### Objetivo
Recopila, por favor, todas las filas de abajo que contengan la palabra "agent".
___ Los datos ___
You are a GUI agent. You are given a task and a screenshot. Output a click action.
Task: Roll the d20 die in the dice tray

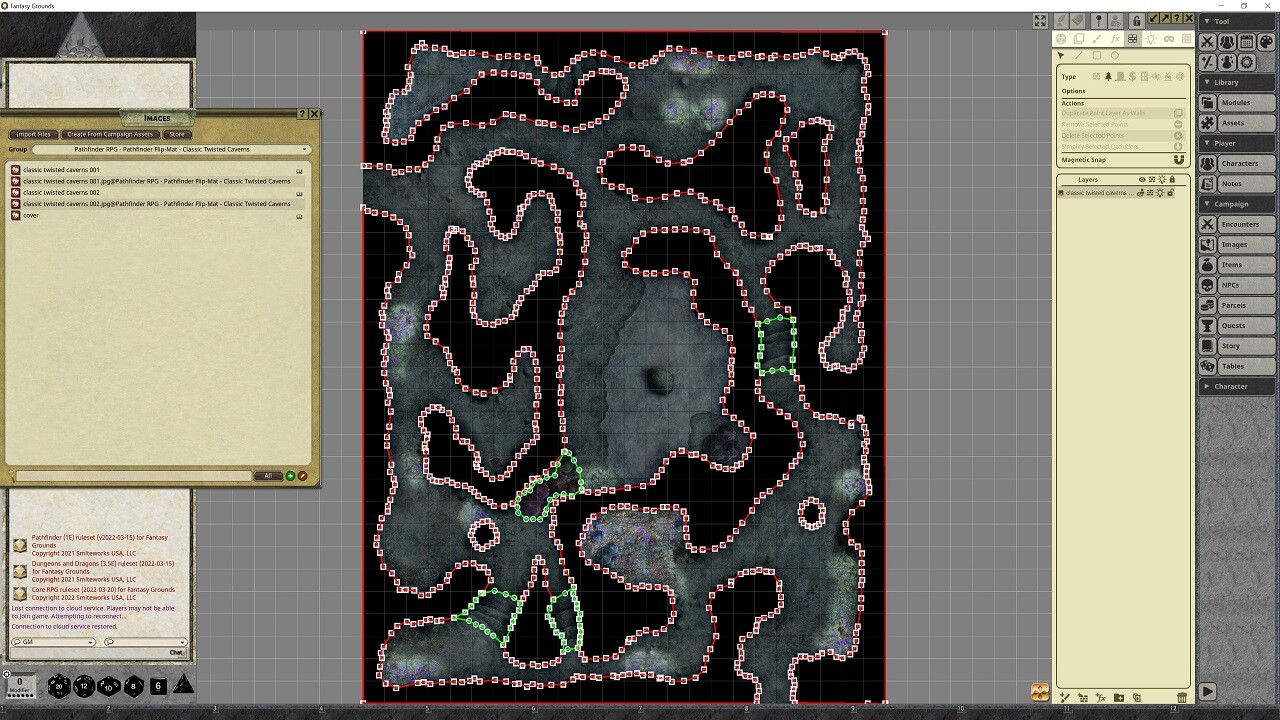[58, 686]
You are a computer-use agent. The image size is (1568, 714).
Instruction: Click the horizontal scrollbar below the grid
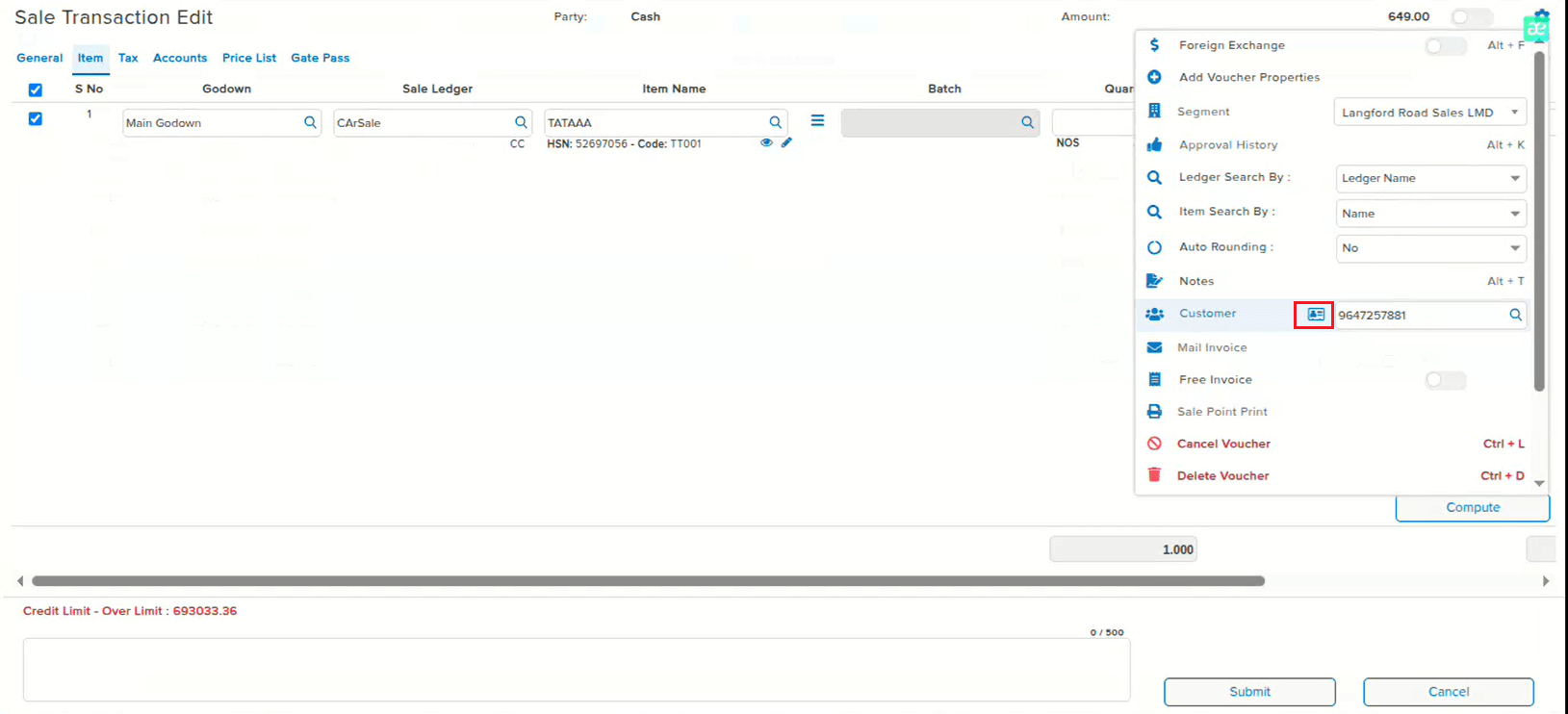click(647, 581)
___
### Respuesta completa
You are a GUI agent. You are given a task and a screenshot. Output a click action.
You are a computer-use agent. The image size is (1568, 714).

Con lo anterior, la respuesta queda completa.